Lenny looked sideways. “Anything else, doc?”

“Even with Gideon feeding you the past couple of days, the fact that you’re still borderline malnourished -,“ Professor Stein started.

Mr. Rory grunted out. “I’m going to go back in time and kill Lewis.”

“No!” Lenny protested, putting a hand on Mr. Rory’s. “He keeps a roof over our heads, Lisa and me.” Mr. Rory looked at Lenny, who swallowed. “No. Please don’t.”

“Only ‘cause you said so,” Mr. Rory met Stein’s eyes. 

“Thank you,” Lenny said and got to his feet. “Thank you, Professor.”

Mr. Rory nodded at Stein and then nodded a come on gesture with his chin at Lenny and strode out of the room. Lenny followed.

“Where to now?” he said as he caught up.

“Bridge.”

“Cool,” he fell into step next to him. Mr. Rory noticed and grinned. “So I looked up the Houdini guy. I’d love to try a few of those tricks.”

“Only if you can get out of them.” Mr. Rory said.

“I also… do you think it would be possible for Gideon to teach me to make mac and cheese? I would like to learn so I can make some for Lisa.”

Mr. Rory’s face softened again. “Yeah, timeships have a mod for a stove, and Gideon can teach you to make mac and cheese.”


	5. Chapter 5

An alarm of some variety or other sounded off down the halls following all of them going to get some shut eye. Sara poked her head out of her room, blinking at it with an expression halfway between confusion and bitterness at the morning. Ray wasn’t much better, peering at the alarm in bemusement. Jax stuck his head out and stared up at the device on the wall. “Why is there an alarm going off? What have we done now?”

Rip strode down the hall, glanced at the device and glared. “Gideon, where is the fire? Where is Mr. Rory?”

“Mr. Rory is headed to the kitchen, which seems to have caught fire.”

“Seems to have?” Ray asked.

“The young Mr. Snart was learning to make mac and cheese,” Gideon answered.

Ray opened his mouth. Ray closed his mouth.

Rip asked, “Why was he trying to make mac and cheese? Couldn’t you make it for him?”

Gideon answered, “He did not want to eat it. He wanted to learn to make the dish for his sister.” 

Ray made a noise.

Rip tipped his head. “I’m sorry. How?”

“Mr. Rory and Mr. Snart appear to have found a module on the Waverider, which allows for a manual stove. I was able to modify it for Mr. Snart.”

Rip swore. “Why is it always those two?” 

Sara shrugged and followed him towards the kitchen. The others followed, followed by Stein, who had also come out of his room. They walked in to the kitchen to find Lenny back against the wall opposite what was indeed a stove in terror as Mick prodded a pot lid into the fire the size of the wall with a long spatula while holding a can of something with his other hand. 

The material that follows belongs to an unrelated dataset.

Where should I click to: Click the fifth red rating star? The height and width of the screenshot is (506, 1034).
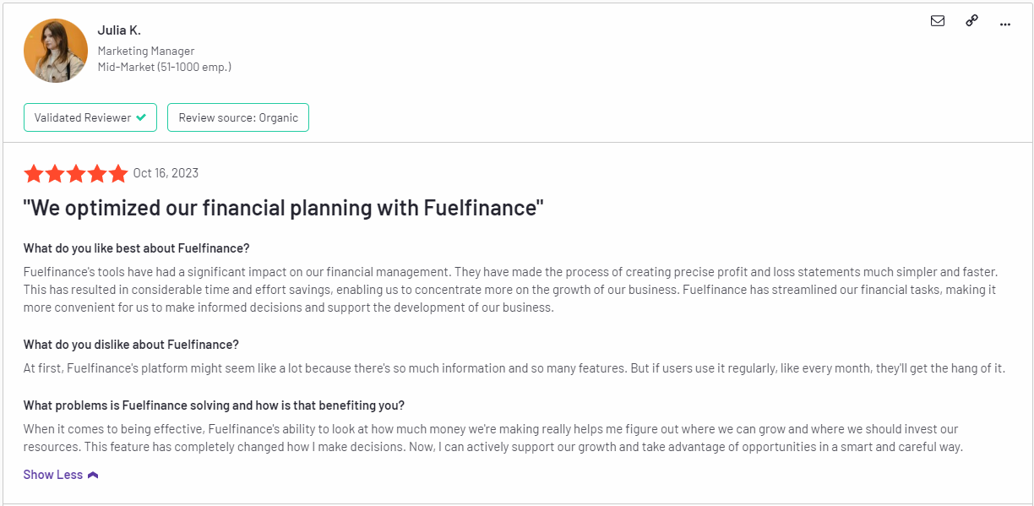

“How?” Rip asked Lenny, who flinched back against the wall even further, holding his arms up between Rip and him and glancing between Rip and the wall of fire. Rip sighed and turned to Mick. “How?”

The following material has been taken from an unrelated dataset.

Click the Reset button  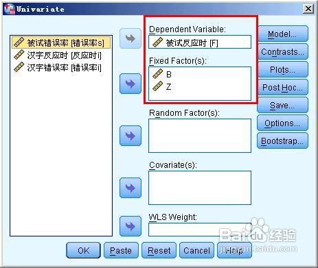[x=159, y=250]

“I just added…” Lenny started explaining.

Mick grunted at it shoving the lid on the stove back over the burner and tossing some white powder out of the can he was holding onto it. “There was grease on it. Snart lit it right but the grease lit fire. Snart tried to pour water onto it. This happened.” He shoved the lid a little more. The fire started to subside. 

“Why was there grease on it?” Rip asked.

“Because no one cleaned it after we all had burgers in here.” Mick threw a little more powder onto it. “Calm down, you treacherous, beautiful thing, you. Ah, there we go,” he said to the fire as it subsided back to its original size. Mick reached out with his gloved hand and turned the knob off. 

Lenny peeled himself off the opposite wall. “Why did it do that?” 

“Because you don’t put water on a grease fire. Now let me see your hands.”

Lenny held them out warily, still giving the stove an expression like it could do that again. 

Mick squatted down and took Lenny’s hands in his, turned them over and prodded at place his wrists. “Ah. Good. No physical damage done. You alright, Snart?”

Lenny shrugged but left his hands in Mick’s. “A little scared, is all. The entire side of the room went up really fast.”

“Grease fires do that. But no damage done. And even if there was…” Mick shrugged. Lenny gave him a grateful smile.

“What was that white powder?” Sara asked.

Mick turned to look at the stove. “The future’s excuse for baking soda.”

“How?” Ray asked.

“How what?”

“How do you know what stops a grease fire?”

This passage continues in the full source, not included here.